Today I’m going to focus on a very specific task: getting HTML content between two tags using python and BeautifulSoup module.

This may sound very specific indeed, but if you try to google for “text between tags” or “extract content between tags” (don’t forget to “+” your language of choice at the end this these queries), you will find lots of misguiding information and advice.

Seems like DOM works perfectly when you need to fetch attributes or data inside tags, but to get information which doesn’t neatly fit into this model doesn’t seem so easy.

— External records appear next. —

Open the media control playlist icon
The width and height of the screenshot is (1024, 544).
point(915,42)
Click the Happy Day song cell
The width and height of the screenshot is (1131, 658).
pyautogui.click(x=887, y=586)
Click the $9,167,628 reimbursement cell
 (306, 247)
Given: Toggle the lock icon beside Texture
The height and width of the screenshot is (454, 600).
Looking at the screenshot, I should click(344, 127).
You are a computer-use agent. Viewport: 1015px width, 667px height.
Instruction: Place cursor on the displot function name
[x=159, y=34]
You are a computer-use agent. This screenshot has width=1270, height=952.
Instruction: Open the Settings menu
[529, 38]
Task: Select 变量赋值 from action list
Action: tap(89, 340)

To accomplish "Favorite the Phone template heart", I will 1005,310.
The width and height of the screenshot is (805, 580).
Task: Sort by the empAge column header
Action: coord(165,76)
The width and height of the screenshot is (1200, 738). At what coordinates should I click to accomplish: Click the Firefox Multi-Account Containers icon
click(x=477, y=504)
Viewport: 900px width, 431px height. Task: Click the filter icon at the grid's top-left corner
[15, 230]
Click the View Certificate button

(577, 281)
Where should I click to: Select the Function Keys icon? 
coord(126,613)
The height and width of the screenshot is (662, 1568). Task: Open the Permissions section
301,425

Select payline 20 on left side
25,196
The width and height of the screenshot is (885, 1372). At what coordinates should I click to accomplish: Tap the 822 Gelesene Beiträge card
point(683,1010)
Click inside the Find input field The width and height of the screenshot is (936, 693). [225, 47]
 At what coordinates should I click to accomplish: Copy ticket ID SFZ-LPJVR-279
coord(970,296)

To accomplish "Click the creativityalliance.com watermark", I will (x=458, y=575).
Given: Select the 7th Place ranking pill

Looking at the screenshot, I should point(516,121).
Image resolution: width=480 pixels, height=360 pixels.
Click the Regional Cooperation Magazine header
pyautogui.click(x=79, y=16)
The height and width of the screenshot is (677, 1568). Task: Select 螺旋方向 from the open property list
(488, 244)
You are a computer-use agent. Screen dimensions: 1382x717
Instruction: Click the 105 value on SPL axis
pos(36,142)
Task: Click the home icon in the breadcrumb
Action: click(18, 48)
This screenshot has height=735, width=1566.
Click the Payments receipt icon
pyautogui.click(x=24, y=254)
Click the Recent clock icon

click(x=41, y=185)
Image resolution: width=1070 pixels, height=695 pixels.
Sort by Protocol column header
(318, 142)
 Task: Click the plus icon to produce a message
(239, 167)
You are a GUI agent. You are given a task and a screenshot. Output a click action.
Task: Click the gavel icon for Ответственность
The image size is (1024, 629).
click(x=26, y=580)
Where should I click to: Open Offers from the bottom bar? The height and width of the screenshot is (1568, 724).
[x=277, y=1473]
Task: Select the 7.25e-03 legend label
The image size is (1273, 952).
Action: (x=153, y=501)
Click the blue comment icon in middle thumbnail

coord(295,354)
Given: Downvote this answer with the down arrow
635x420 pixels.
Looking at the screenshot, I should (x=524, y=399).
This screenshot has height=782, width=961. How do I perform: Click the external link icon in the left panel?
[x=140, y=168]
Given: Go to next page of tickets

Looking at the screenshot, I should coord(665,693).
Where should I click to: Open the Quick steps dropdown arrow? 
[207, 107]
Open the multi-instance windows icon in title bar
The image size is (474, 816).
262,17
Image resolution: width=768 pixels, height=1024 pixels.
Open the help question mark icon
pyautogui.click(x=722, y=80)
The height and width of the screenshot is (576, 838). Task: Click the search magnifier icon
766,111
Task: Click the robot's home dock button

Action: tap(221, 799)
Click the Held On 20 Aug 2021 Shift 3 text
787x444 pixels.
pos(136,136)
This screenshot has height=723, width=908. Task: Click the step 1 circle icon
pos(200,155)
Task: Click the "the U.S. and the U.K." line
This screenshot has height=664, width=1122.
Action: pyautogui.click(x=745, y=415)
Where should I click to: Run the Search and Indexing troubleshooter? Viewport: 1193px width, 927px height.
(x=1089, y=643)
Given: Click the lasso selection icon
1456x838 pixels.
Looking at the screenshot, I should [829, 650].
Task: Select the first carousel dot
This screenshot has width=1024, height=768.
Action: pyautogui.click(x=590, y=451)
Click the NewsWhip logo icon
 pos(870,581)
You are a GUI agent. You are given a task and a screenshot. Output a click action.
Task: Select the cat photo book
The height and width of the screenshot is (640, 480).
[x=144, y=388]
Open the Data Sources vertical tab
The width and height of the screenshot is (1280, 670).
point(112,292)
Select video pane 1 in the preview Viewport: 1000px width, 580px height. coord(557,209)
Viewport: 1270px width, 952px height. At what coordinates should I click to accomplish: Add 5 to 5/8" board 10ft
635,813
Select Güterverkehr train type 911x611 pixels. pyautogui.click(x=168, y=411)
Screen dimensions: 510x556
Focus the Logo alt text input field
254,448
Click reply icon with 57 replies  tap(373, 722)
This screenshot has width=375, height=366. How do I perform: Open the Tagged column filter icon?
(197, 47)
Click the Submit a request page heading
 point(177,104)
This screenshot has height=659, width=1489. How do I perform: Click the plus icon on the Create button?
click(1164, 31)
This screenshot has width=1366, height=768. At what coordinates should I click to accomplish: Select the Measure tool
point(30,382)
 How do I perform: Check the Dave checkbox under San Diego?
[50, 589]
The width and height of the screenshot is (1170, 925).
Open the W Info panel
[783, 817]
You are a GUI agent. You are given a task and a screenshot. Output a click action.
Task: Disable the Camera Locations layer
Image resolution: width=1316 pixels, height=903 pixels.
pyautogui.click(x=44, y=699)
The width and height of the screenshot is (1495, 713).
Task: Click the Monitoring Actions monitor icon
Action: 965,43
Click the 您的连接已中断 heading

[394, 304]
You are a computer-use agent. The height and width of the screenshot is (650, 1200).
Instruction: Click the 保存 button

Let’s assume that we have HTML like this:

<h1>Header 1</h1>
<p>Paragraph 1
with lots of text inside it
</p>
<p>Paragraph 2
with some more text
</p>
<h1>Header 2</h1>
<p>Paragraph 1
with lots of text inside it
</p>
<p>Paragraph 2
with some more text
</p>

As you probably guessed already, we need text inside those two paragraphs, for each header. Of course, we also want to keep header -> paragraph association while processing.

So, here we go:

#!/usr/bin/env python

from bs4 import BeautifulSoup

# Open HTML file
doc = BeautifulSoup(open('input.html'))

# Prepare array to store data
entries = []

# Find all 'h1' tags
for section in doc.find_all('h1'):

  # Get header text
  header = section.find_all(text=True)[0].split('.')

  # Get paragraph content
  # ... don't forget about Unicode
  content = u""

  # Find next tag
  for p in section.find_next_siblings():

    # ... if it's 'h1' tag - then stop, as we reached next header
    if p.name == 'h1':
      break

    # We can do some HTML cleanup here
    # ... remove 'span' tags
    if p.span:
      p.span.unwrap()
    # ... delete paragraph class
    del p['class']

    # Take care of newline characters
    # ... and tell Python to treat it as Unicode
    content += unicode(p).replace("n", u' ')

    # Newline tag to properly separate paragraphs
    content += '<br/>'

  # Add new header plus its content into array
  entries.append({ 'header': header, 'content': content})

# Show the result
print(entries)

And the results:

[
  {'content': u'<p>Paragraph 1 with lots of text inside it </p><br/><p>Paragraph 2 with some more text </p><br/>',
   'header': [u'Header 1']},
  {'content': u'<p>Paragraph 1 with lots of text inside it </p><br/><p>Paragraph 2 with some more text </p><br/>',
   'header': [u'Header 2']}
]